Non solo mutamento delle politiche interne alle imprese, i piani di welfare aziendale vanno a impattare direttamente sulle politiche retributive delle imprese italiane, con un significativo impatto sulle remunerazioni, o meglio, sulla loro tipologia. Il welfare aziendale sta infatti “costantemente acquisendo una crescente importanza nelle politiche retributive delle imprese italiane, sempre più interessate ad adottare sistemi di total reward atti a rispondere a un’ampia gamma di aspettative dei lavoratori”. Oltre la retribuzione monetaria, “tra le necessità più urgenti degli impiegati segnalate dalle aziende stesse si collocano al primo posto le misure per l’assistenza familiare, come i servizi scolastici e il baby-sitting, seguite dalle prestazioni assicurative e dai servizi legati al benessere personale. A seguire, stanno conoscendo un rapido sviluppo le gift card, i buoni pasto e il rimborso per le spese legate ai trasporti, pensato per i pendolari”.

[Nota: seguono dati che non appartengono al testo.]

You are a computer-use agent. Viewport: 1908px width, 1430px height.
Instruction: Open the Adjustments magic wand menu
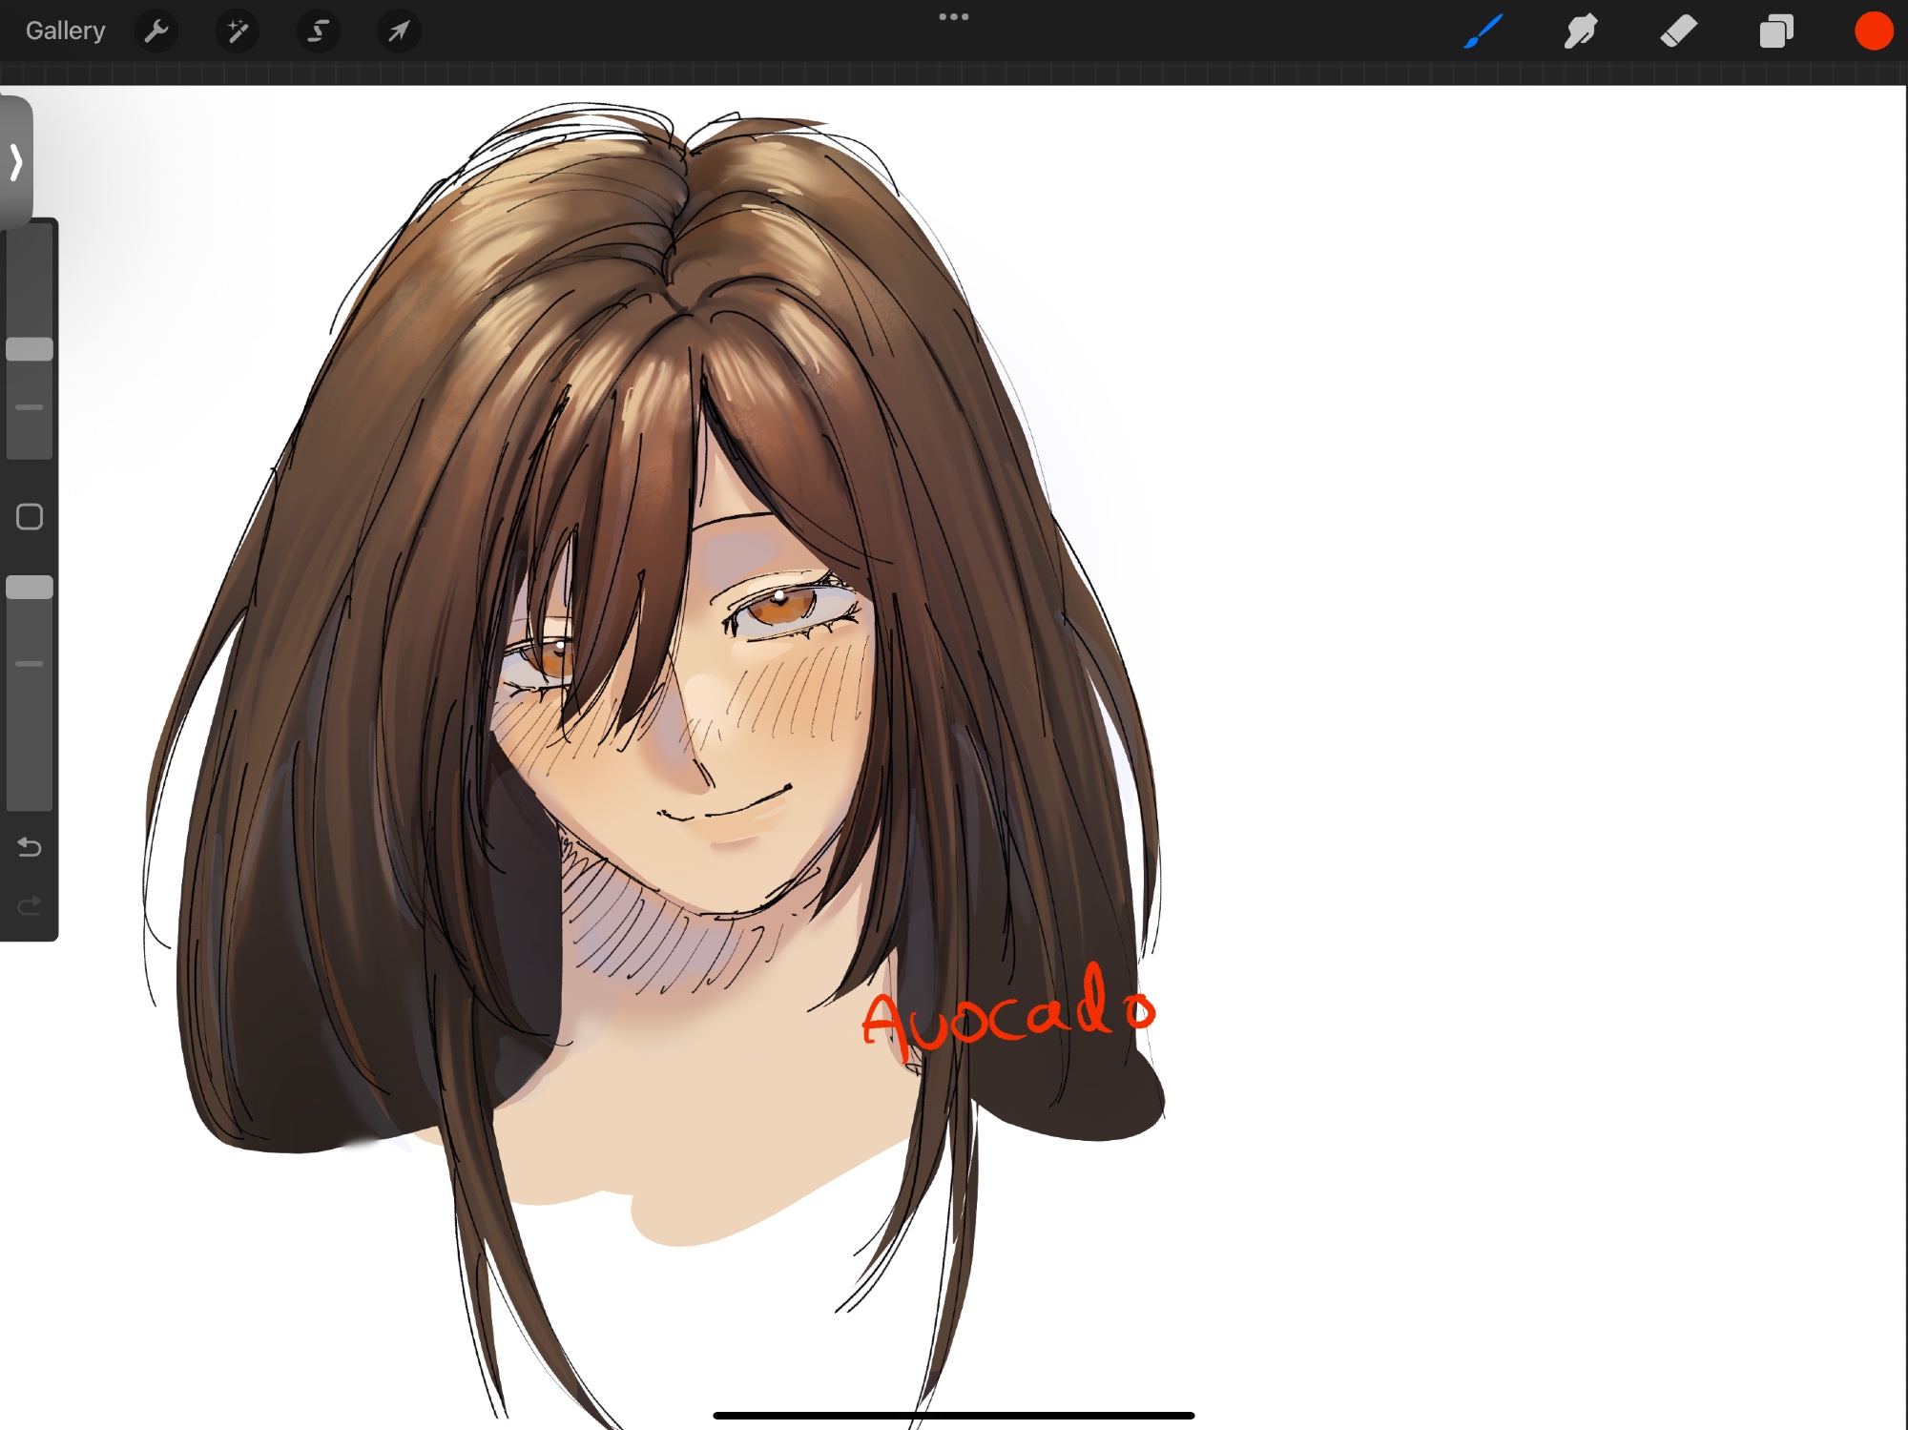(x=238, y=31)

Ed ecco il punto: il tema del welfare diventa “una delle strategie di creazione di valore nel rapporto con le persone più interessanti per le imprese italiane”. Si passa, secondo quanto spiegato da Luca Solari, professore ordinario di Organizzazione Aziendale e Direttore del corso di laurea magistrale “Management of Human resources and Labour studies” presso l’Università degli Studi di Milano, “da un ruolo residuale rispetto alla variabile salariale, a un ruolo centrale” dello sforzo economico in forme diverse di investimento nelle persone.
“La rigidità delle tradizionali leve salariali e i limiti derivanti dagli anni di crisi hanno richiesto una capacità d’innovare per garantire maggiore valore – conclude Solari – Conta ovviamente molto la leva fiscale e contributiva eccessiva che si scarica sulle retribuzioni e che rende scarsamente competitiva questa forma di ricompensa rispetto a quelle erogabili col welfare: in questo senso i piani welfare recuperano capacità di spesa. L’efficacia delle azioni di welfare dipende da diversi fattori quali l’età, la condizione familiare, il luogo di residenza che influiscono sui bisogni che il welfare può andare a soddisfare”.